Anche l’informatica usa l’astrazione, ma lo fa in un modo ben preciso, che è la ragione della sua “grande bellezza”: le astrazioni dell’informatica sono eseguibili in modo meccanico. Vuol dire che possono essere animate, cioè si può “dar loro vita e vedere cosa accade” senza dover ogni volta costruire una nuova rappresentazione fisica dell’astrazione stessa. Anche nelle altre discipline si può dar vita alle astrazioni mediante oggetti materiali che esprimono i fenomeni modellati, sostanziandone così l’espressione logico-matematica. Ma per ogni modello va realizzato ad hoc un insieme di oggetti.
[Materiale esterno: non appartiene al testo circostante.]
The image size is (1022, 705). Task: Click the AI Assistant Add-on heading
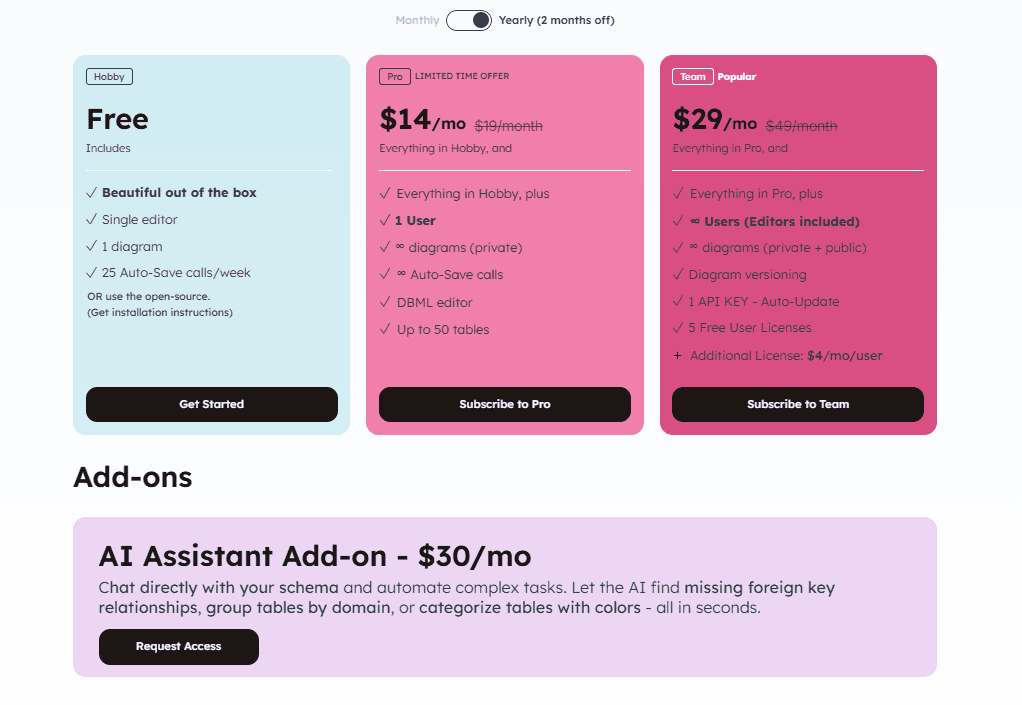pos(315,556)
Nell’informatica, grazie alla sua astrazione fondamentale, il cui termine tecnico è “Macchina universale di Turing” (Mut), abbiamo un unico meccanismo unico mediante il quale qualunque modello può essere “meccanicamente” (cioè in modo del tutto automatico) “eseguito” (cioè reso vivo), senza necessità di ulteriore intervento umano. I pc, gli smartphone e i tablet di cui siamo circondati non sono nient’altro che realizzazioni tecnologicamente molto sofisticate della Mut.
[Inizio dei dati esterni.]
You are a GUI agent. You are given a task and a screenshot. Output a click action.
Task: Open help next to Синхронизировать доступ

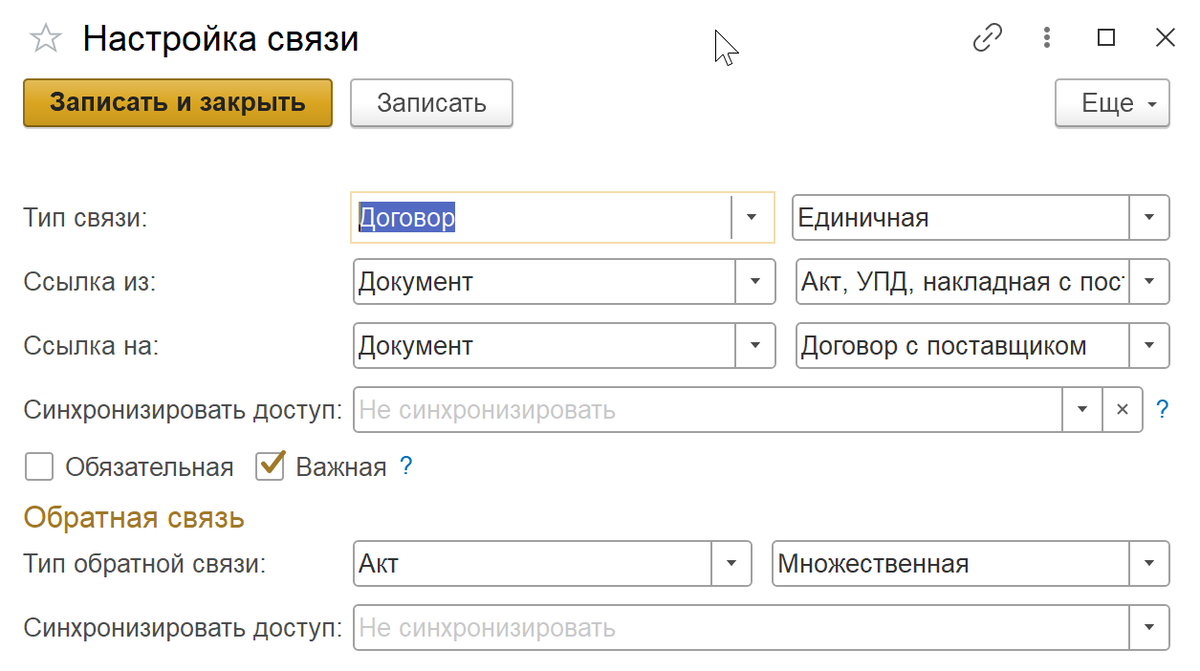[1162, 410]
Descrivendo questa sua unicità, non intendo ovviamente sostenere che l’informatica sia più importante o possa sostituire altre discipline scientifiche. Chi si avventura su questa strada apre polemiche infantili e sterili. Voglio solo ribadire la necessità che l’informatica sia insegnata a scuola (come in altri paesi stanno facendo), perché offre un nuovo, complementare e utile punto di vista per la descrizione dei fenomeni naturali e artificiali.

In Italia usiamo a questo scopo il termine “pensiero computazionale”, suscitando a volte reazioni più emotive che razionali. Ma l’espressione, come ho spesso discusso, è solo un modo di far capire che stiamo parlando dell’informatica come scienza, delle sue idee, principi, concetti, metodi ed approcci e non di sistemi, tecnologie e strumenti. In altri paesi questa necessità non c’è, perché si può parlare di computer science e di information technology. In Italia entrambe sono informatica.
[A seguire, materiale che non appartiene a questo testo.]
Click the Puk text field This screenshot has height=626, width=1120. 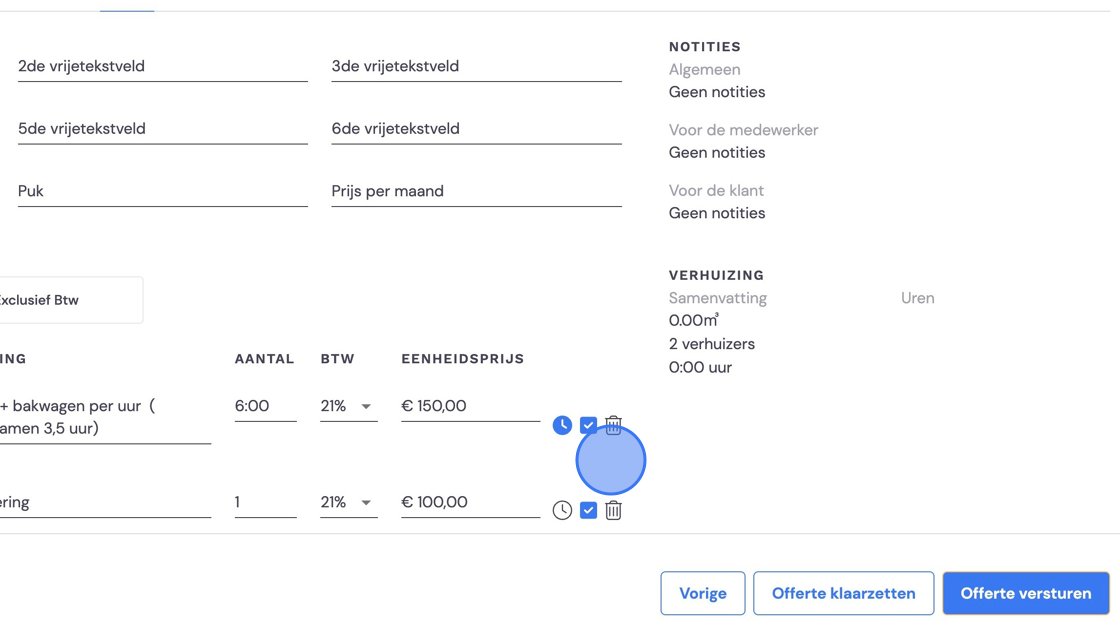tap(163, 192)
Il pensiero computazionale è la capacità, acquisita da chi ha studiato e praticato l’informatica, di riconoscere gli aspetti computazionali dei fenomeni naturali ed artificiali. Vuol dire descrivere alcuni aspetti di questi fenomeni “come se” fossero delle computazioni. Non è detto che lo siano effettivamente, ma in ogni caso offrono nuovi e utili modi per analizzare e spiegare la realtà. Un esempio lampante è la descrizione dei processi biologici a livello molecolare: il meccanismo di replicazione del Dna può anche essere visto “come se” fosse una computazione, e questo ha offerto enormi vantaggi per la sua comprensione. Anche in economia e in sociologia si trovano esempi dell’utilità di questo approccio.

La realtà, dunque, può essere descritta in diversi modi e l’approccio informatico, grazie alla sua capacità di coglierne la sfaccettatura computazionale, certamente è uno di questi.